Quand les policiers l’ont interrogée, selon sa maman Annick, « elle n’a pas ouvert la bouche, elle a refusé de répondre aux questions ».
Entre-temps, son frère a appelé la CDU. Une responsable lui a dit ceci : « Prenez la fille et emmenez-la chez sa mère. Demain, vous l’emmenez au bureau. C’est la Brigade des mineurs qui s’occupe de ce genre de cas. « Mon fils lui a répondu que Sarah est une enfant hors de contrôle et qu’elle risque de fuguer de nouveau, car elle en a l’habitude », relate la maman.

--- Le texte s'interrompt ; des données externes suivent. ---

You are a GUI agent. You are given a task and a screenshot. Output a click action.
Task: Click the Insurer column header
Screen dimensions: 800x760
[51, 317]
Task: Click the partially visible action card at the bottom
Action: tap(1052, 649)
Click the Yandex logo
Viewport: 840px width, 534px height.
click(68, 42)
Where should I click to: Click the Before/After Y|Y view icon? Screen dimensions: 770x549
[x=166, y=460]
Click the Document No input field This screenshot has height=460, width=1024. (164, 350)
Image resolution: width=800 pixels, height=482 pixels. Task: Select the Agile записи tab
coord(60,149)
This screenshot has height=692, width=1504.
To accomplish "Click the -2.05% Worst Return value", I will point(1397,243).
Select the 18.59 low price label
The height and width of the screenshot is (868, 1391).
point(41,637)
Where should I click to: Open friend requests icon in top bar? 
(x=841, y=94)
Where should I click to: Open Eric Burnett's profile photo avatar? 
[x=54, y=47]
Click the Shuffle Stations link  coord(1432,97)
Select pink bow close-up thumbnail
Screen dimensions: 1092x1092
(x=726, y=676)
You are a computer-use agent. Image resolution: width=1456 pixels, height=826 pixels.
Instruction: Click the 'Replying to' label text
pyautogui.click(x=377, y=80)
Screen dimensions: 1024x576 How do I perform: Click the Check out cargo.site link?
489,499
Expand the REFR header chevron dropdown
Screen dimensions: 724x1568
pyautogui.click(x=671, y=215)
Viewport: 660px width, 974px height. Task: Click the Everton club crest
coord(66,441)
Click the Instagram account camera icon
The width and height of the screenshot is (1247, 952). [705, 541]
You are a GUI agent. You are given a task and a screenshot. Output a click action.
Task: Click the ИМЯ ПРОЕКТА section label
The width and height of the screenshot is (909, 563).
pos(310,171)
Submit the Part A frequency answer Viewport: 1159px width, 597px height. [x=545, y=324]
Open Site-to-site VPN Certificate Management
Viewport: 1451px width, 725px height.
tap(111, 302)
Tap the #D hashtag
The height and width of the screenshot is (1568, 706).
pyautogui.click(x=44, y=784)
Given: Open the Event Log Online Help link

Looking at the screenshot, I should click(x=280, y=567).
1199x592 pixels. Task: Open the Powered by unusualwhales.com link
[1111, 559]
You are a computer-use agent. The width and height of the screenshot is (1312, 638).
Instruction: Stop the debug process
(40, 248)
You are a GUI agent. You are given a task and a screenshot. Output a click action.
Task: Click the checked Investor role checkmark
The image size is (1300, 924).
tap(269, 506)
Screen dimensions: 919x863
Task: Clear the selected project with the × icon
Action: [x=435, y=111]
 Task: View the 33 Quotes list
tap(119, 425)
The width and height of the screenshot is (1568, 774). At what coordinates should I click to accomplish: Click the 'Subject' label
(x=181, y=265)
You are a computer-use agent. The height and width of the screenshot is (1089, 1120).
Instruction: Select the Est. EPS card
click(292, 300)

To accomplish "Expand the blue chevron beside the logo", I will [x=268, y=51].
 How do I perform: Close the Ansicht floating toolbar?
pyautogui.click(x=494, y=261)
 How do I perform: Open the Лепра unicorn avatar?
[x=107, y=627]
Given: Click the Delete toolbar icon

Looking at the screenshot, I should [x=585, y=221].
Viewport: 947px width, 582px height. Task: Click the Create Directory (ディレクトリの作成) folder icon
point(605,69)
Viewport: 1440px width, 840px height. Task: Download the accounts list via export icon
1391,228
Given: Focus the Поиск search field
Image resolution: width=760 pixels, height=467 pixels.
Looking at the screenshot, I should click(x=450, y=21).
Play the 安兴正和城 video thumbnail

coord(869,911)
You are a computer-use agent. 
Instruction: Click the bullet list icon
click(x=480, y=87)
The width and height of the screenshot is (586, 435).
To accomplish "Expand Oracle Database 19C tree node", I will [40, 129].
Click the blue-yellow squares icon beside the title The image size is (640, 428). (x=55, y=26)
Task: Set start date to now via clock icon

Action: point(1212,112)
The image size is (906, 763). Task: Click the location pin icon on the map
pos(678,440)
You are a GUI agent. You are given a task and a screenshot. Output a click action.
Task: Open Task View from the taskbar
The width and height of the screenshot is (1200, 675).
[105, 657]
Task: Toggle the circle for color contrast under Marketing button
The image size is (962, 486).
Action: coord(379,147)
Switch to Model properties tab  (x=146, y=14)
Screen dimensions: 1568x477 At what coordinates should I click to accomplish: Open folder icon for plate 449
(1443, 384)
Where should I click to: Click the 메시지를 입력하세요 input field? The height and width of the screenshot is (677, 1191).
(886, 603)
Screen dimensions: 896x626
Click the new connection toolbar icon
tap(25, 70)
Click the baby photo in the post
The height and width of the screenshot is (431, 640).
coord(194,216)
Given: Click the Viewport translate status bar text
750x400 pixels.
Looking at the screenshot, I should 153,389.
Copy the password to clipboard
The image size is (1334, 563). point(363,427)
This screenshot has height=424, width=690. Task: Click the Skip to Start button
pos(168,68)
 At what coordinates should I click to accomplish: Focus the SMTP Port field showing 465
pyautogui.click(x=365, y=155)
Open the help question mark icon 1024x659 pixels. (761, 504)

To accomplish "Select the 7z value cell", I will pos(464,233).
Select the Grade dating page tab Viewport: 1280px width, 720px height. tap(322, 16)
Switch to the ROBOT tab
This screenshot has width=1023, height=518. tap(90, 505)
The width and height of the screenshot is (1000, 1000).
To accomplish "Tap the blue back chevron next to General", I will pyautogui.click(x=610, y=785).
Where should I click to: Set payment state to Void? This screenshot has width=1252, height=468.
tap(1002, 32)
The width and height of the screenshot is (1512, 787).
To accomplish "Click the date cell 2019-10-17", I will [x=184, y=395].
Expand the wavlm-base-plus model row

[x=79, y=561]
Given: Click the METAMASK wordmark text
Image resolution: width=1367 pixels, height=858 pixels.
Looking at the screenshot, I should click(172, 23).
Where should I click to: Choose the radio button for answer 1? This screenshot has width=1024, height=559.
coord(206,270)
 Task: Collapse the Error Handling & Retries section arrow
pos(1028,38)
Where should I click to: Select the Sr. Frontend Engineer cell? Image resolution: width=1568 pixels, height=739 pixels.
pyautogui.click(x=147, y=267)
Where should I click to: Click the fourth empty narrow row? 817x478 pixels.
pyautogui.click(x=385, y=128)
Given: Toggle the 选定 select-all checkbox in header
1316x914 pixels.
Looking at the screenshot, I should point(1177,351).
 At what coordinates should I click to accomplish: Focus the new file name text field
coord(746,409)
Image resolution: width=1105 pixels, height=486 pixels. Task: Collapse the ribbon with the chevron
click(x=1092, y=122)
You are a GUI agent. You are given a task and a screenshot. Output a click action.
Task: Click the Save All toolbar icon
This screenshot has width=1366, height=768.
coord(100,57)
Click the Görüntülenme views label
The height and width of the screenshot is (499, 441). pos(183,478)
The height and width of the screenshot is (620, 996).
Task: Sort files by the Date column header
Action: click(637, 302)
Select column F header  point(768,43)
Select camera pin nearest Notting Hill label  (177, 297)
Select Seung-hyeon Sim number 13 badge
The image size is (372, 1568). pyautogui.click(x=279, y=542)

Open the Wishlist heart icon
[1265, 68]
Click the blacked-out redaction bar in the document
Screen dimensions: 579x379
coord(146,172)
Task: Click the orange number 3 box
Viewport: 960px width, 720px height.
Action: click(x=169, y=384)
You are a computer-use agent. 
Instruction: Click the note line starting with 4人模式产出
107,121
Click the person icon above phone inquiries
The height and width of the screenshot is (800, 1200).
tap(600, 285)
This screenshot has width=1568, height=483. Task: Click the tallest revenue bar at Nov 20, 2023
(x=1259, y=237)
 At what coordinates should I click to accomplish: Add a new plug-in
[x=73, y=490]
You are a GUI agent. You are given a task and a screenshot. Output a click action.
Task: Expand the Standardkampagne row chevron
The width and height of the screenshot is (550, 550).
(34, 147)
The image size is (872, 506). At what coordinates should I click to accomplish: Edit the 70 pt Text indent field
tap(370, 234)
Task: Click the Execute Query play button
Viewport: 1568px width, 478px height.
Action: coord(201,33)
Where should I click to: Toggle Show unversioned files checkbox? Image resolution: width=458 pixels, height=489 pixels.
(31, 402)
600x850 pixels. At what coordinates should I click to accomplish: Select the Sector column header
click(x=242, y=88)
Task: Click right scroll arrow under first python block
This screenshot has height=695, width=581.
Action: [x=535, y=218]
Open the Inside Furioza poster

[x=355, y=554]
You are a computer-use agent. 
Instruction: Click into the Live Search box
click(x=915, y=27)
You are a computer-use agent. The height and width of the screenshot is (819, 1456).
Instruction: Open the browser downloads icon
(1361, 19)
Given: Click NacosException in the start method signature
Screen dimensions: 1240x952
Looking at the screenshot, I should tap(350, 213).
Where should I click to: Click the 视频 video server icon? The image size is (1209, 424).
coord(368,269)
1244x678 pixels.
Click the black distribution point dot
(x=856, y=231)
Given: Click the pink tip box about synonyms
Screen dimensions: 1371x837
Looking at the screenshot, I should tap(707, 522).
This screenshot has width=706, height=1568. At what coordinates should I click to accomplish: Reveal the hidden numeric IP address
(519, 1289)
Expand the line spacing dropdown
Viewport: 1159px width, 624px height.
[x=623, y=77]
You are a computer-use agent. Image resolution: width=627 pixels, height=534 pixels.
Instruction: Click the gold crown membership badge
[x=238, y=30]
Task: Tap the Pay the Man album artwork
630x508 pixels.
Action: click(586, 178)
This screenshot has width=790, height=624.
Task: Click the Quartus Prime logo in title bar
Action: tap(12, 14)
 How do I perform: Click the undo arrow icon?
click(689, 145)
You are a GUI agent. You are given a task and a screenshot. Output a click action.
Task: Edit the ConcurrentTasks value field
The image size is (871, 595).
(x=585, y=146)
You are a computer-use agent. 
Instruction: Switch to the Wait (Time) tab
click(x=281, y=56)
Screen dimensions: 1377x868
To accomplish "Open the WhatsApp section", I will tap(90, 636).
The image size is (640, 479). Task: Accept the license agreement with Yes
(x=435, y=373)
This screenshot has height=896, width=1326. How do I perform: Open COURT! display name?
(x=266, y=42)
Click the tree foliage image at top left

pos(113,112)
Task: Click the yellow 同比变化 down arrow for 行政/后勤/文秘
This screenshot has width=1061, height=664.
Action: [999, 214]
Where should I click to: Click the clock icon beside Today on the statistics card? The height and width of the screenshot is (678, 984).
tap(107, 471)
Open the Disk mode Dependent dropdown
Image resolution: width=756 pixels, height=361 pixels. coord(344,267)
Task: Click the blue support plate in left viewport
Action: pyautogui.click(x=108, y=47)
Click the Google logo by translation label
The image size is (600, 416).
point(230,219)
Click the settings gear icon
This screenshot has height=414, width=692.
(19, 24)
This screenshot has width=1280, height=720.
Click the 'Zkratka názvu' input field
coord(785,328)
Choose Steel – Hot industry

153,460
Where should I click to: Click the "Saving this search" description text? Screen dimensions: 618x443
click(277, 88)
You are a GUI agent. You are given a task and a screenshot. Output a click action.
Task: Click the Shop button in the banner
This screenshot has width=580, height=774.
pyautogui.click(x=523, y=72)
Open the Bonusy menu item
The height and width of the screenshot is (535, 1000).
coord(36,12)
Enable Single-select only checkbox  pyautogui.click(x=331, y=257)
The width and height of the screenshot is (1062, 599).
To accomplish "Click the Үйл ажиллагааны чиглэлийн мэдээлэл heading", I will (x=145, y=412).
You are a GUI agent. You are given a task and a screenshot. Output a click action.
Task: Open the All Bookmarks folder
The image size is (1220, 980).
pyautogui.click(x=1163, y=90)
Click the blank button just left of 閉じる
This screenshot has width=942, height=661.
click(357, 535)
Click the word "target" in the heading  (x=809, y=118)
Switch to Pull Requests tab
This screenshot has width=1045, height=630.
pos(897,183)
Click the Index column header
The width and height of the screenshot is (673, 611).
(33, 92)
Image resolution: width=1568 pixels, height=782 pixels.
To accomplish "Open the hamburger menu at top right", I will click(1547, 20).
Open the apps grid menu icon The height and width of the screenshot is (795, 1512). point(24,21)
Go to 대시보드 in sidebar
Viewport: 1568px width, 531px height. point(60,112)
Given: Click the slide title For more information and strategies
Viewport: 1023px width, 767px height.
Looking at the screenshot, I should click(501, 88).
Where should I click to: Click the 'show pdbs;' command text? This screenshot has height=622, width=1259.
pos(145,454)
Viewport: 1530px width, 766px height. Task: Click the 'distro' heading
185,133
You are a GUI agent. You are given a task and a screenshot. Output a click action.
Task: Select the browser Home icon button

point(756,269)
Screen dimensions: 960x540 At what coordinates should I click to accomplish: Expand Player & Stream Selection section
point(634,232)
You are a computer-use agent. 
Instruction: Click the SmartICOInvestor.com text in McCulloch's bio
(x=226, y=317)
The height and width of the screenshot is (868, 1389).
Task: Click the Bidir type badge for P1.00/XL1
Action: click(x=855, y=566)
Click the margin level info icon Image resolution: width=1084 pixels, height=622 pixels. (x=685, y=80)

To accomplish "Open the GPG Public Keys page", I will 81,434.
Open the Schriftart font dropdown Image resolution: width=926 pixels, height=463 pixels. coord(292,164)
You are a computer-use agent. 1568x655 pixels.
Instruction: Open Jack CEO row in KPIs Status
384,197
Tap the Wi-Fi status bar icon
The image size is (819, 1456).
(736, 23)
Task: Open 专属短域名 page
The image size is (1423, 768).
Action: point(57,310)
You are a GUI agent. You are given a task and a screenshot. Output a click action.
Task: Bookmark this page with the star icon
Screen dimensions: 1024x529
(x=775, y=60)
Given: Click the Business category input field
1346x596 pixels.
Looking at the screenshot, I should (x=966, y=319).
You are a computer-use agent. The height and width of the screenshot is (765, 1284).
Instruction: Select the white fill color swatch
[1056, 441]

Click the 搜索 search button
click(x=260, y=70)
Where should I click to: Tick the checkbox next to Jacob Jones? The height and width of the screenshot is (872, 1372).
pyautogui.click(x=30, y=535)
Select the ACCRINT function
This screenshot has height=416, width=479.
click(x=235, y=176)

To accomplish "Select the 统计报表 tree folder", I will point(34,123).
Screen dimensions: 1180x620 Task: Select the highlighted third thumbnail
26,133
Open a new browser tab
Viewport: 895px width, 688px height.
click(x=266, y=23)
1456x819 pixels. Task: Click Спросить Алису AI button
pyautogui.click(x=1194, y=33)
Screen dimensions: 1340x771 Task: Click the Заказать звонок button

Effectivement, ce qui devait arriver arriva. « Sarah est venue à la maison. Elle a pris un bain, a mangé, puis elle est entrée dans sa chambre. Je lui ai demandé si je devais fermer la porte de sa chambre. Elle a refusé, me disant qu’elle n’allait plus s’enfuir. Il était 23 heures. Quand je me suis réveillée à 4 heures du matin, elle n’était plus là. Elle avait pris des vêtements et d’autres choses, et elle est partie. Je ne sais comment elle a fait pour passer entre les barreaux de la fenêtre et j’ai dû encore une fois aller faire une déposition pour fugue », soupire la maman de Sarah.
Au niveau de la CDU, on a attendu en vain une réaction de sa part. Le PMO est lui aussi au courant, car ce bureau a contacté l’ONG Saphire pour qu’elle intervienne auprès de la mineure.
La maman de Sarah a aussi consigné une déposition contre Kinsley pour détournement de mineure.